Aim: Safer Care Victoria updated a clinical guideline on extreme prematurity in 2020, reducing the threshold for offering resuscitation from 23 to 22 weeks gestation. The zone of parental discretion is the interval of shared decision-making between parents and doctors regarding resuscitation decisions. It is especially relevant at this periviable gestation. Our study aimed to establish current practices in antenatal counselling and steroid administration at this cusp of viability, and examine the decisions made during the zone of parental discretion.
Methods: Single centre retrospective cohort study.

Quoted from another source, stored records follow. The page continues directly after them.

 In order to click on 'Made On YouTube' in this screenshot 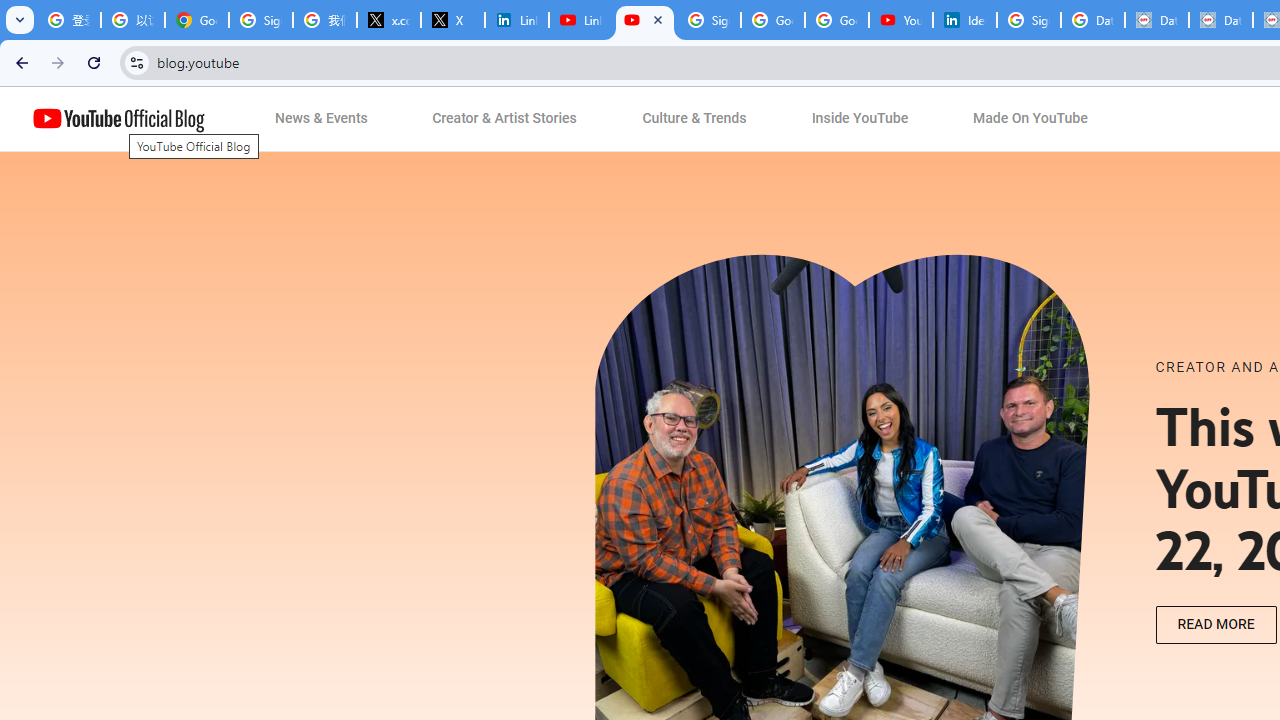, I will do `click(1030, 119)`.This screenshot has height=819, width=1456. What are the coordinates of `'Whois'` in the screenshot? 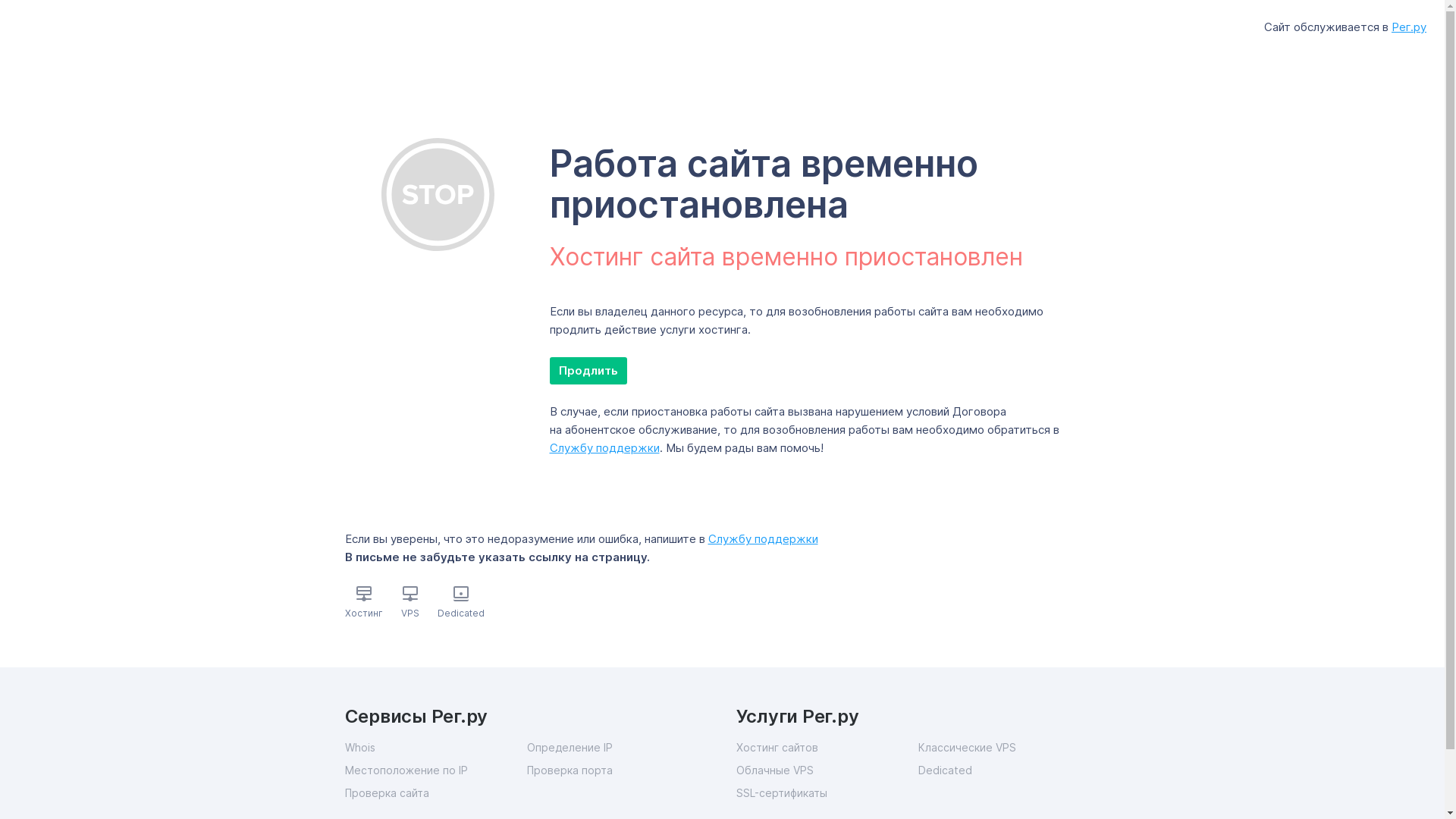 It's located at (344, 747).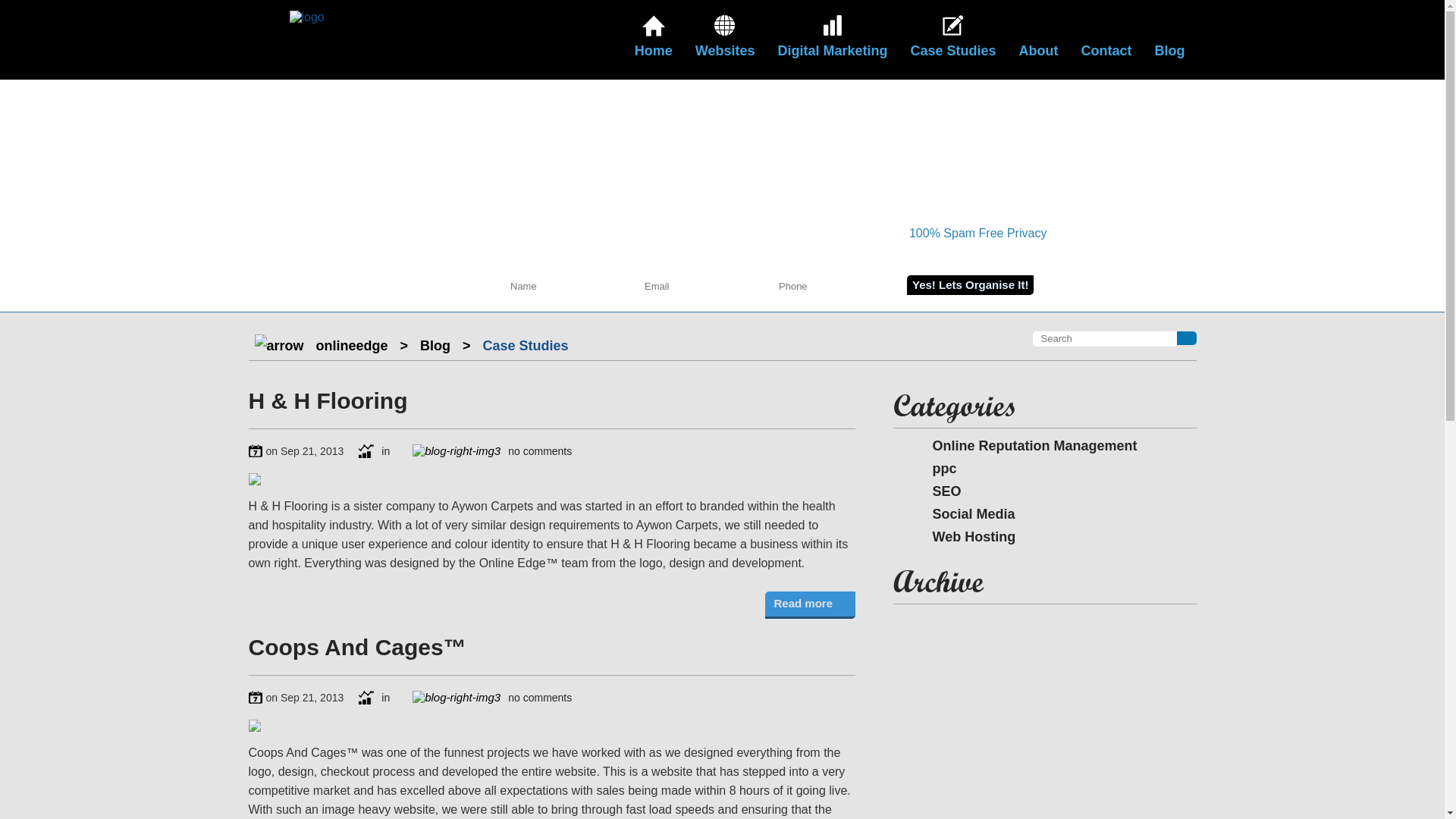  Describe the element at coordinates (374, 450) in the screenshot. I see `'in'` at that location.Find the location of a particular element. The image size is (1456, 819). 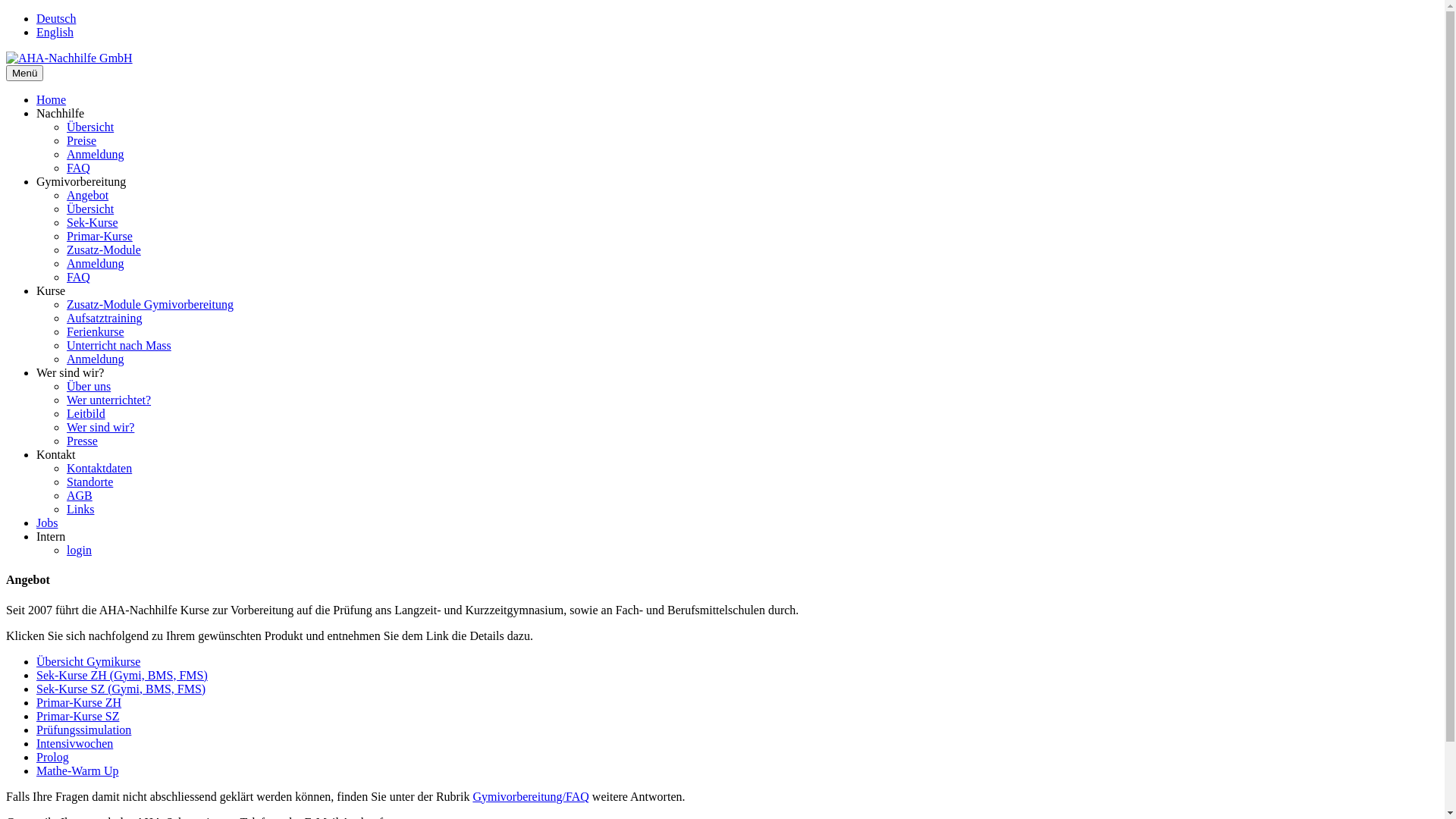

'Intensivwochen' is located at coordinates (74, 742).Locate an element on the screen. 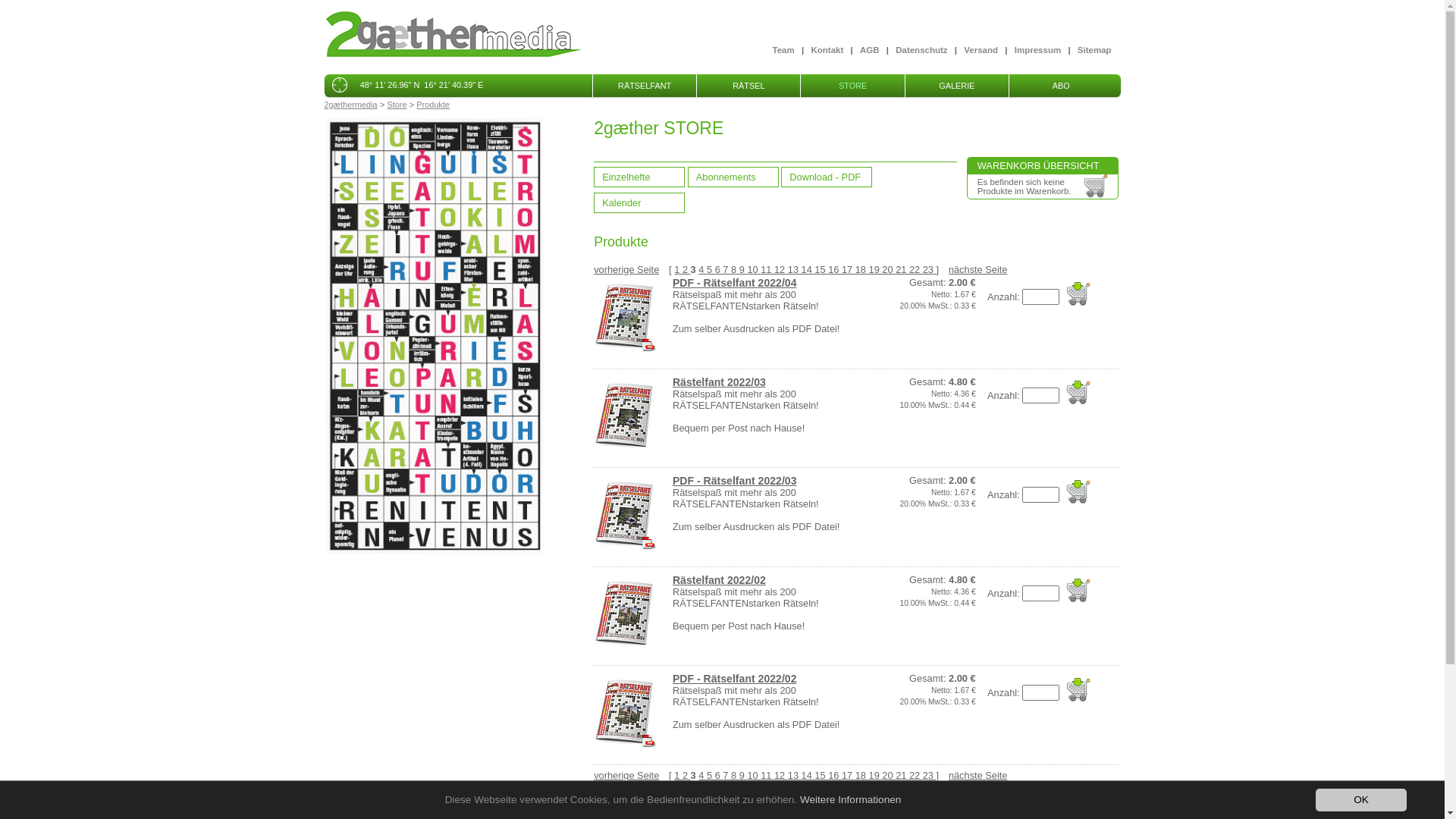 The height and width of the screenshot is (819, 1456). '16' is located at coordinates (833, 268).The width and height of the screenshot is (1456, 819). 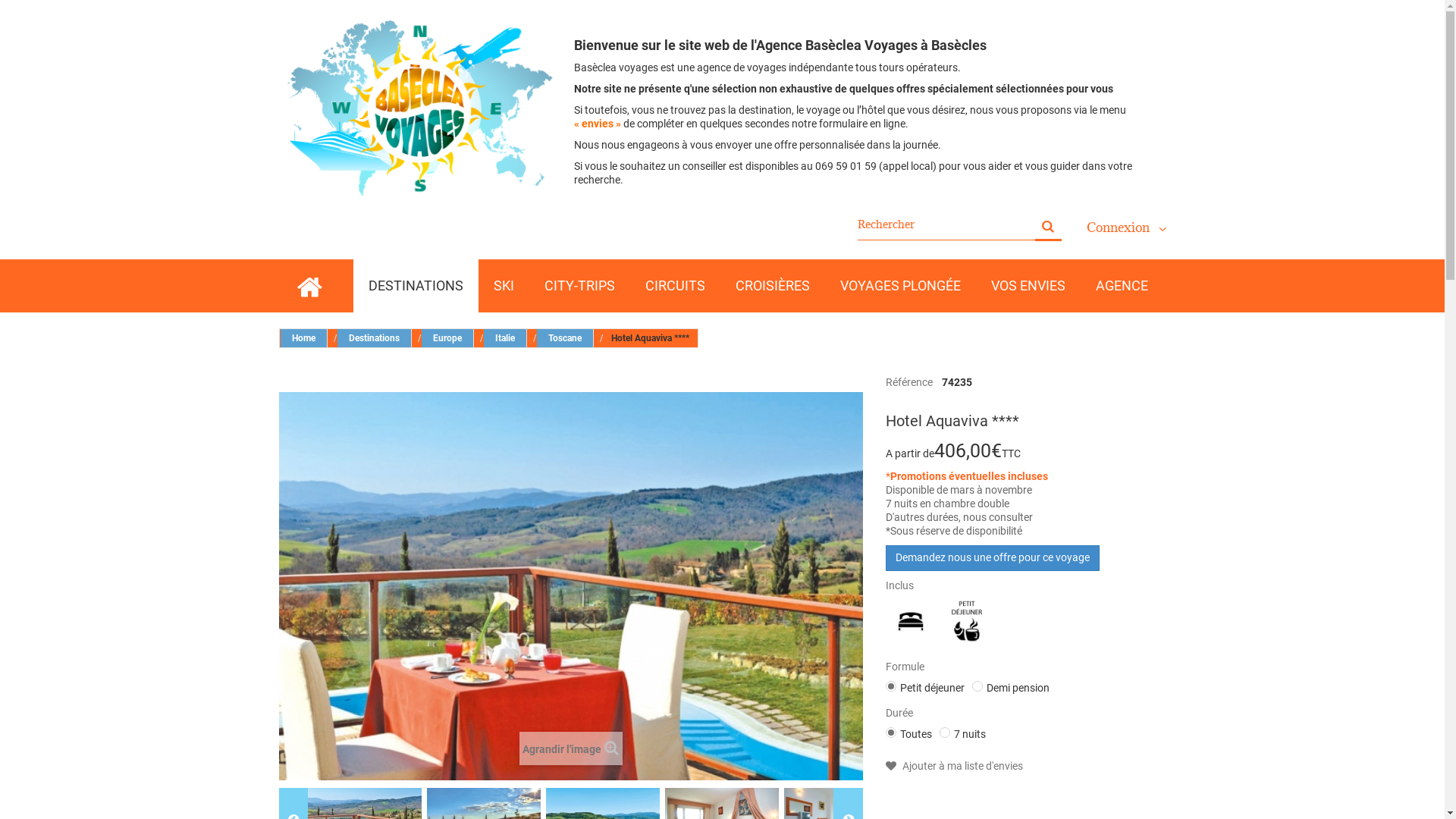 What do you see at coordinates (885, 558) in the screenshot?
I see `'Demandez nous une offre pour ce voyage'` at bounding box center [885, 558].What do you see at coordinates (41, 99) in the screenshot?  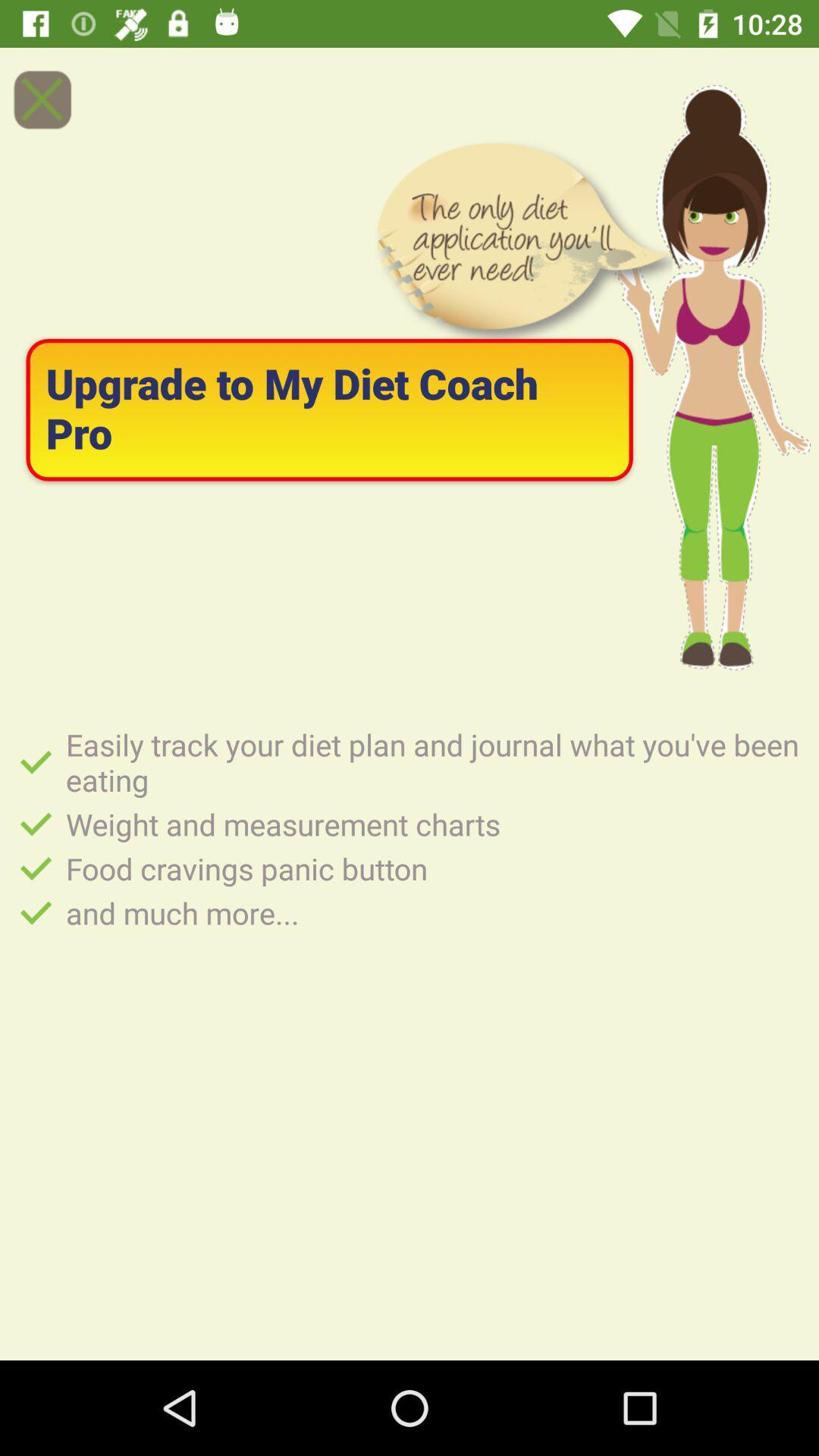 I see `item above upgrade to my icon` at bounding box center [41, 99].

Sixteen thousand three hundred fifty-four admissions and emergency department presentations between January 2021 and July 2023 were retrieved from Birthing Outcomes System (BOS) and patient details were imported and manually reviewed on Microsoft Excel, with particular note to the gestation at admission/emergency department presentation and duration of admission. Eighty-seven patients were identified as present in the hospital between 21 + 0 and 22 + 6 weeks gestation. These 87 scanned records on Clinical Patient Folder (CPF) were then manually reviewed to identify if antenatal counselling occurred during this window. Thirty-six patients were included who received antenatal counselling between 21 + 0 and 22 + 6 weeks gestation (the remaining patients did not receive antenatal counselling during this window), and relevant data was subsequently extracted from the scanned medical record and analysed using SPSS software (IBM SPSS Statistics 29).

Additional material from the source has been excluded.